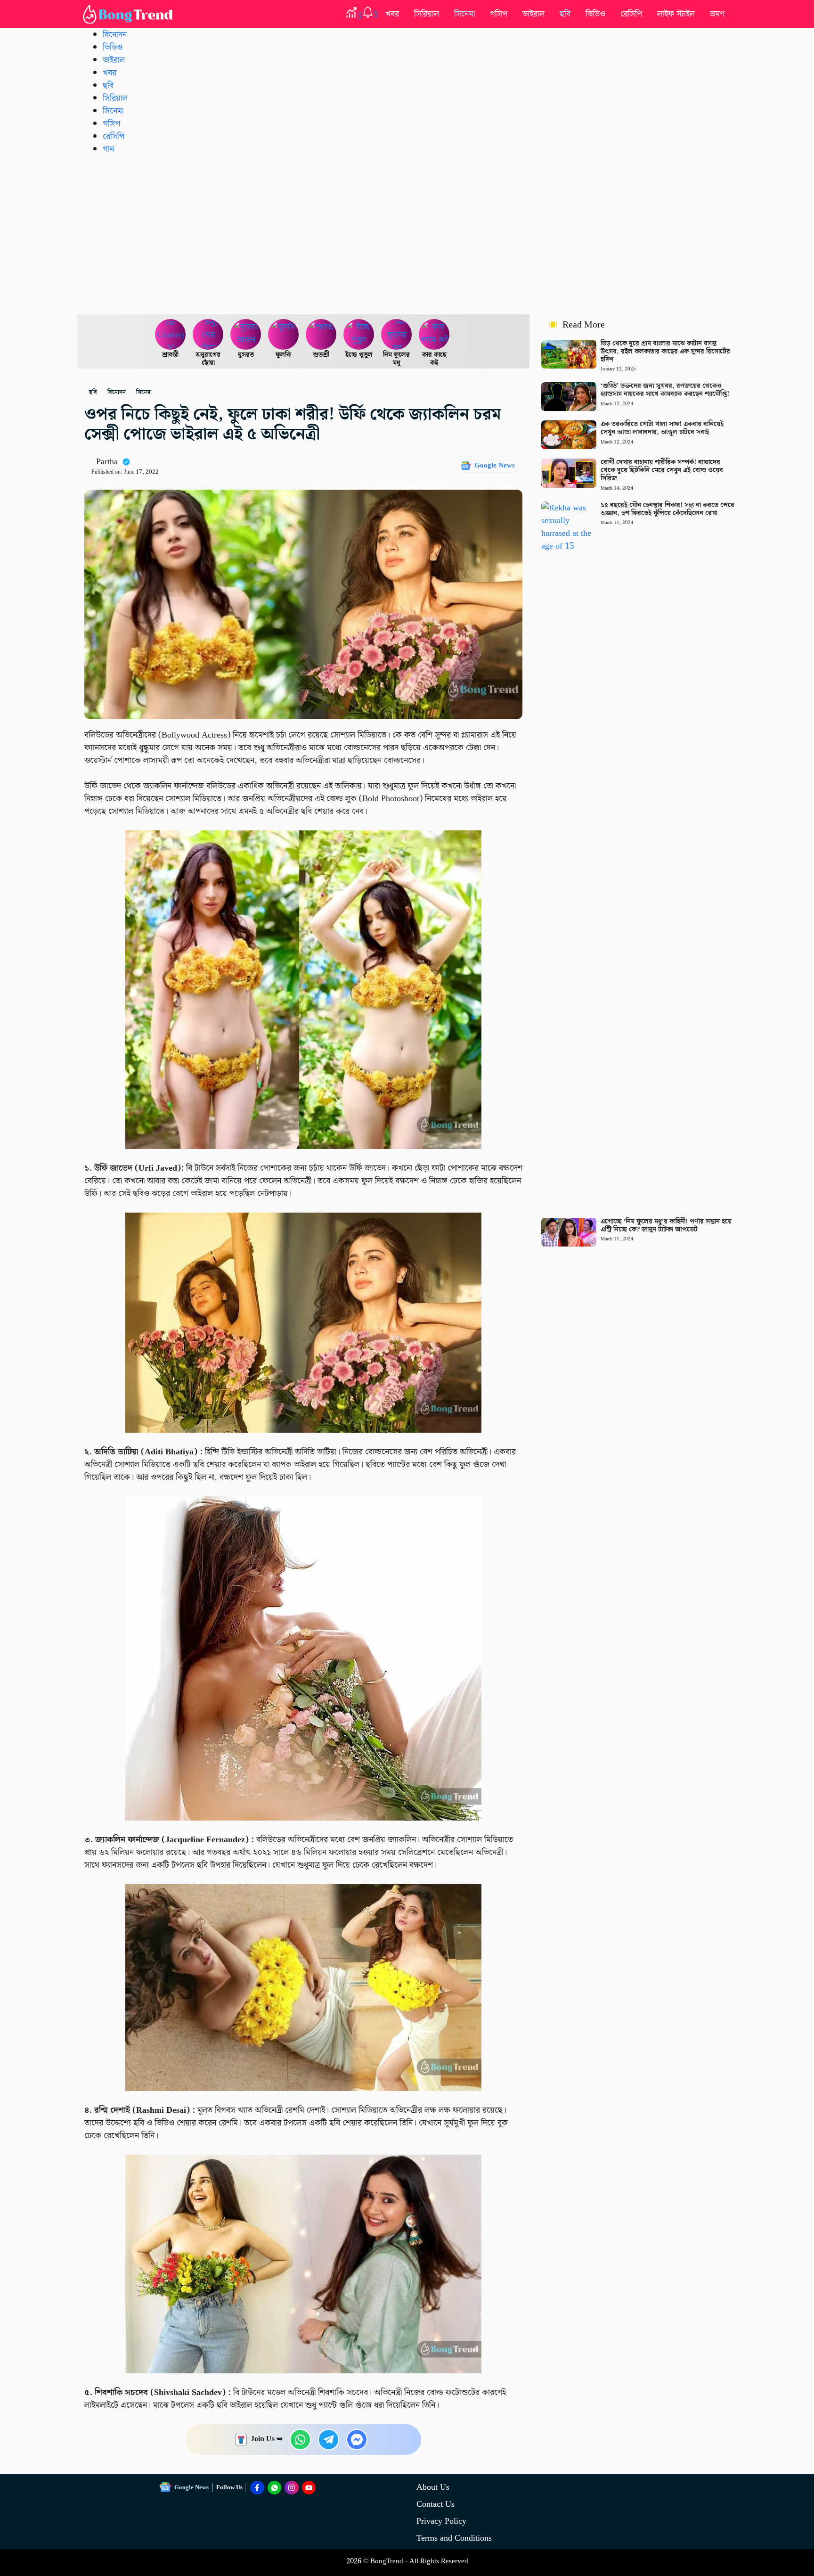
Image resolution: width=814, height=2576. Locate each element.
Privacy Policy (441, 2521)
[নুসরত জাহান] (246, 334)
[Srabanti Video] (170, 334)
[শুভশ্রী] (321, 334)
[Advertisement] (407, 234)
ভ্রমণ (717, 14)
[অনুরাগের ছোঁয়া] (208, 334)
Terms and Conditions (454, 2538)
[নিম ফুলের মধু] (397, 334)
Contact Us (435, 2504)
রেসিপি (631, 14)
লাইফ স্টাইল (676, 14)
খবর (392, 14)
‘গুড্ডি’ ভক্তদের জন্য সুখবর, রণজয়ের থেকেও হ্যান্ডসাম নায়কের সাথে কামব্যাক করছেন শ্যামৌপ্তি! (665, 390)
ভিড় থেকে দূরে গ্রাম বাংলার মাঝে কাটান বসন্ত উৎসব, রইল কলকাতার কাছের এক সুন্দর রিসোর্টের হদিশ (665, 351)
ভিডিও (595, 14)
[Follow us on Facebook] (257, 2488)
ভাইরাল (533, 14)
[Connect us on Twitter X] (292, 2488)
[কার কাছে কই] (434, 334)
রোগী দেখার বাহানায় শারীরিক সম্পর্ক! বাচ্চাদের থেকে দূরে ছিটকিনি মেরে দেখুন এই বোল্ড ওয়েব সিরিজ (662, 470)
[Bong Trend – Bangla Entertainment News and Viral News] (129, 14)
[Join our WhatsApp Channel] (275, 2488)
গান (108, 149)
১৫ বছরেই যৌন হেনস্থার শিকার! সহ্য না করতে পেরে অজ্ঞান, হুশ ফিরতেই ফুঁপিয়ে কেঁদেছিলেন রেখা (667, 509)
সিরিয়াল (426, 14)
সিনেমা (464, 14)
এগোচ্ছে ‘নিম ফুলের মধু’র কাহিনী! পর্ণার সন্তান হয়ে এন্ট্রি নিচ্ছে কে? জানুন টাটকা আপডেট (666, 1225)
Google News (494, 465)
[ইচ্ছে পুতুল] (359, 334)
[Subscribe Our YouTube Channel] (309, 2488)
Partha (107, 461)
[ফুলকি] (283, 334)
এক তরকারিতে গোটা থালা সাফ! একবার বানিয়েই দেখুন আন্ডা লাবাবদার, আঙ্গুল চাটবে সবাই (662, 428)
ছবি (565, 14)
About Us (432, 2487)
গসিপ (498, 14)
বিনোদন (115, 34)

★ ★ ★ ★ ★

--- Exercise instructions ---
Which of the lines above hold the string "Channel"? Pick each of them out.

--- Exercise result ---
[Join our WhatsApp Channel] (275, 2488)
[Subscribe Our YouTube Channel] (309, 2488)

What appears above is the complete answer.